Następnie pątnicy wyruszyli w drogę, która wiodła wprost Sanktuarium w Ostrej Bramie. Na jednym z postojów, w miejscowości Porodomino, pielgrzymi zatrzymali się na modlitwę przy grobie zmarłego w tym roku proboszcza miejscowej parafii, ks. Mirosława Balcewicza, przyjaciela białostockiej pielgrzymki, który swoją gościnnością na trwałe się wpisał w pamięć pątników.
Na ostatnich etapach wędrówki do pielgrzymki dołączył bp Henryk Ciereszko, który wprowadził grupę do Ostrobramskiego Sanktuarium i przewodniczył Eucharystii. Podczas Mszy św. pobłogosławił małżeństwo Pawła i Klaudii Rysiejków, którzy przed pięcioma laty poznali się podczas Ekumenicznej Pieszej Pielgrzymki do Wilna.
„Witaj, Królowo, Matko Miłosierdzia - te radosne zawołanie niech nam towarzyszy i pobudza nas do zaufania Maryi i Jej Synowi, Jezusowi Chrystusowi” - mówił na zakończenie Mszy św. białostocki biskup pomocniczy.
Dzień zakończył apel maryjny o 21.00 w Ostrej Bramie. W dniu jutrzejszym o godzinie 10.00 pielgrzymi zgromadzą się na Eucharystii w wileńskiej archikatedrze, po której nastąpi na rozwiązanie pielgrzymki.
W tym roku pielgrzymka liczyła blisko 450 pątników pochodzących z archidiecezji białostockiej oraz wielu miejsc w Polsce. Wraz z nimi pielgrzymowało 9 kapłanów, 6 sióstr zakonnych, jeden brat zakonny i 5 alumnów.

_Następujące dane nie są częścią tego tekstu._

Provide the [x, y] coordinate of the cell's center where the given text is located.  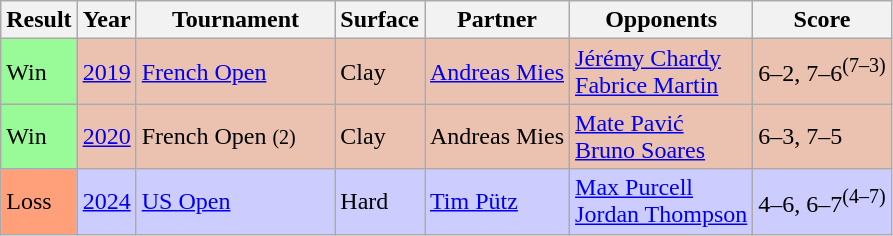
Hard [380, 202]
Year [106, 20]
4–6, 6–7(4–7) [822, 202]
2020 [106, 136]
Mate Pavić Bruno Soares [662, 136]
French Open [236, 72]
Opponents [662, 20]
Score [822, 20]
Max Purcell Jordan Thompson [662, 202]
Partner [496, 20]
Result [39, 20]
Loss [39, 202]
2019 [106, 72]
Surface [380, 20]
Jérémy Chardy Fabrice Martin [662, 72]
2024 [106, 202]
6–2, 7–6(7–3) [822, 72]
6–3, 7–5 [822, 136]
Tim Pütz [496, 202]
French Open (2) [236, 136]
Tournament [236, 20]
US Open [236, 202]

Najstarszy pielgrzym miał 77 lat, a najmłodszy, pielgrzymujący wraz z rodzicami zaledwie 6.
W tym roku pątnikom towarzyszy hasło „Wierzę w Kościół”. W sposób szczególny podczas tegorocznej wędrówki modlono przez wstawiennictwo Matki Miłosierdzia o pokój na Ukrainie.